- **About this exercise**:
In the records below, find each line containing the word "agent" and copy it.

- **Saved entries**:
# # # # # # #

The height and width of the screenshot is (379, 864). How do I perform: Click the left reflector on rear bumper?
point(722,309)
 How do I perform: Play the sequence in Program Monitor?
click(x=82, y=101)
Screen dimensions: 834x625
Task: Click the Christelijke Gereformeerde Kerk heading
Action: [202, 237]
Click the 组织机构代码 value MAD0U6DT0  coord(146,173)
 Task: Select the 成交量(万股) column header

# # # # # # #

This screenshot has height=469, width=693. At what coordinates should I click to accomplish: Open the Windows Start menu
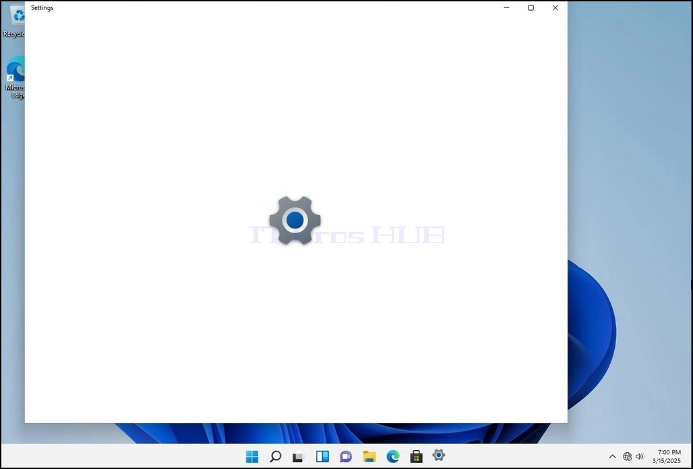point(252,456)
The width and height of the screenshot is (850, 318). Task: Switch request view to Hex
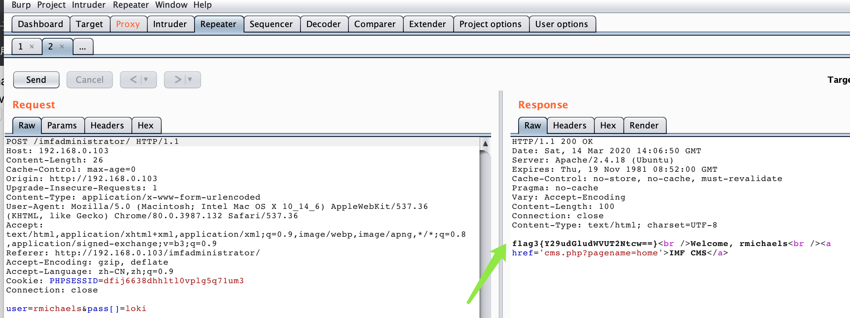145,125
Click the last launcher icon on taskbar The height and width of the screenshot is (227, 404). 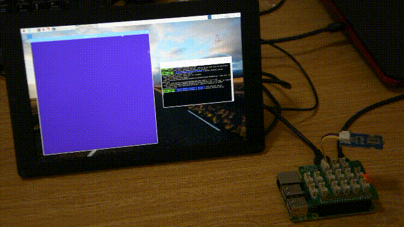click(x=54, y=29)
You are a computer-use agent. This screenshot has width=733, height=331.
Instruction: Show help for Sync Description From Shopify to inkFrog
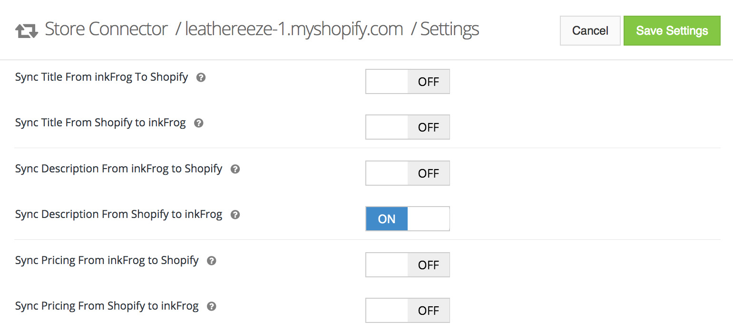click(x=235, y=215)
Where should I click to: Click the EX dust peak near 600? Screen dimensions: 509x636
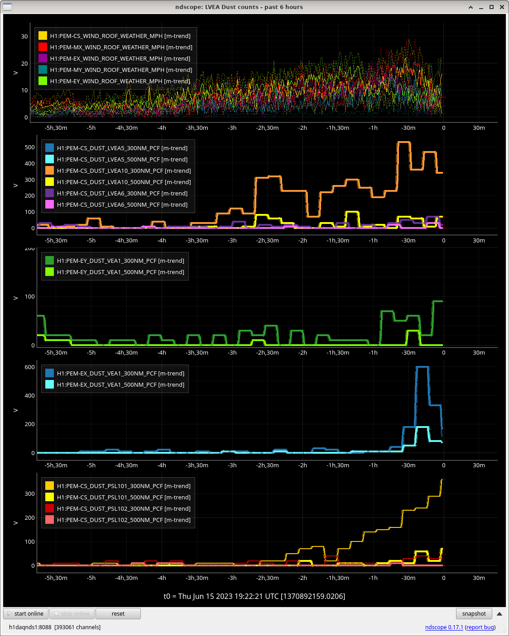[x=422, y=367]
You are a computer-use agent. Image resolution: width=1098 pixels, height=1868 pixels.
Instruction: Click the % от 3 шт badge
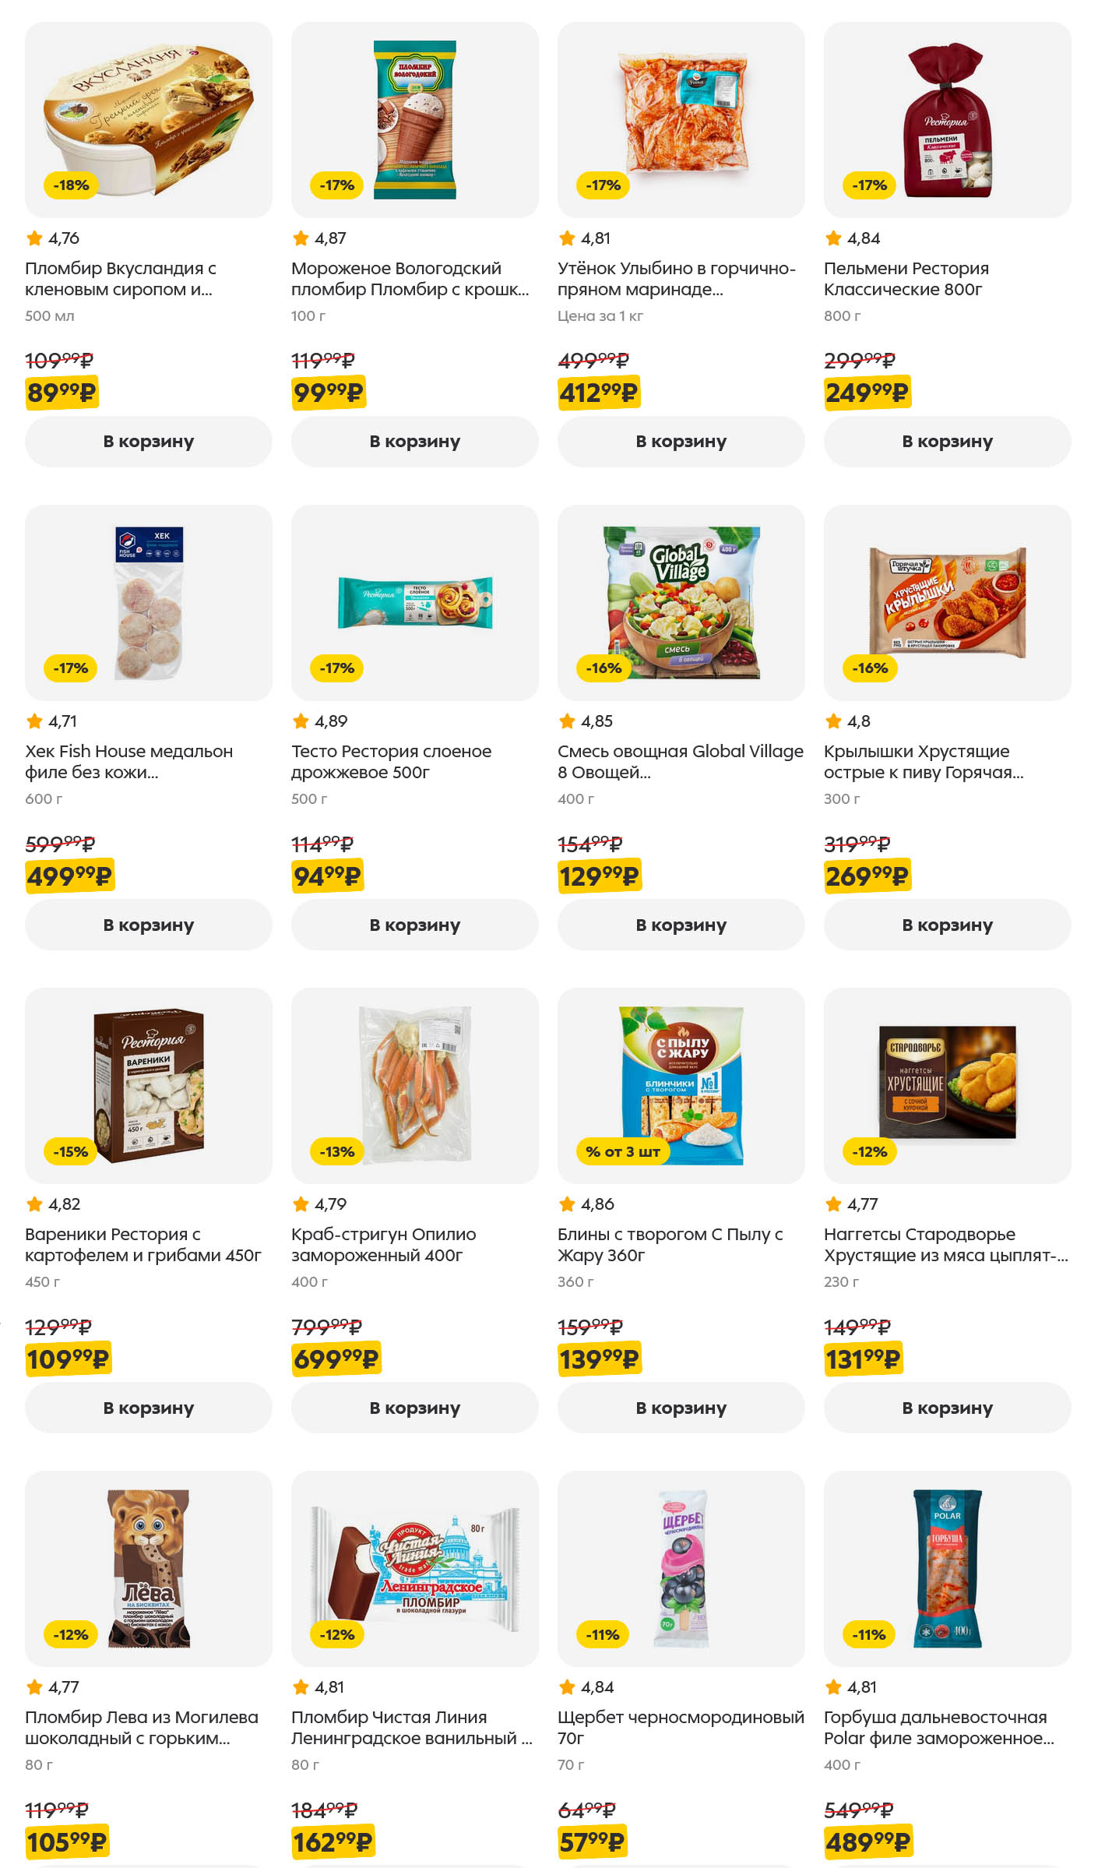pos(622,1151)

# # # # # # #

- **Finished exercise**:
You are a computer-use agent. This screenshot has width=733, height=331.
You are a computer-use agent. Image resolution: width=1098 pixels, height=1868 pixels.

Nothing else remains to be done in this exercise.